(Supplied records)

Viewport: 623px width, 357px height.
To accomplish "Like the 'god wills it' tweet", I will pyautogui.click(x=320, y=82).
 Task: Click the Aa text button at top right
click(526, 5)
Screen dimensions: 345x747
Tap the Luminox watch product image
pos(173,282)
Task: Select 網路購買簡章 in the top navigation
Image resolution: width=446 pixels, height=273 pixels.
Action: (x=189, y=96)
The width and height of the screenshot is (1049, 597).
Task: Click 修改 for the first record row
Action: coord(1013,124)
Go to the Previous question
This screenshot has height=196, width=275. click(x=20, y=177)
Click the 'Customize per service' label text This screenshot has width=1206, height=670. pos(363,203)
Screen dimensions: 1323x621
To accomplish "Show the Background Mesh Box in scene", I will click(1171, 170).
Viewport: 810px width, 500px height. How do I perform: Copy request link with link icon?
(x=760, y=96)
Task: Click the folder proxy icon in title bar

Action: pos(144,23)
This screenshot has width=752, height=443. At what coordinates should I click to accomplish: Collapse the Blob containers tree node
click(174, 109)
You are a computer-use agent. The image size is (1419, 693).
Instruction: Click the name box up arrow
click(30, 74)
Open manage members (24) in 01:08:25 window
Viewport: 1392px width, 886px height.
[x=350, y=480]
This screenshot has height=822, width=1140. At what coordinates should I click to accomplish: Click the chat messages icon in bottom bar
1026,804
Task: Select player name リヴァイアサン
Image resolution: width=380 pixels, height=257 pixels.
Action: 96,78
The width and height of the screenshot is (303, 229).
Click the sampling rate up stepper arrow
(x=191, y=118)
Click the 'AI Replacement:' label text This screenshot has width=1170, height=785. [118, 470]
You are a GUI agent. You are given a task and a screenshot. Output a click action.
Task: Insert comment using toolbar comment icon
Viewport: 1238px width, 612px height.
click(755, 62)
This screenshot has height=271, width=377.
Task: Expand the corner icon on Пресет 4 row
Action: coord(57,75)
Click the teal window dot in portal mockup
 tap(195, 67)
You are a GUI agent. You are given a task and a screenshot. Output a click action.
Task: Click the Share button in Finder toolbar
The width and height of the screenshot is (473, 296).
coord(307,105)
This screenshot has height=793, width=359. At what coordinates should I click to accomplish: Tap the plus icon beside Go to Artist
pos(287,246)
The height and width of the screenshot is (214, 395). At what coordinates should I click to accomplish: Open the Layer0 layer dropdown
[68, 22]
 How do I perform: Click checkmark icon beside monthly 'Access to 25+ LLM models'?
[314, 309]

(End Supplied records)

• Exercise details
Across all the entries, count the lines that contain the word "will" and give the number by itself.

• The answer
2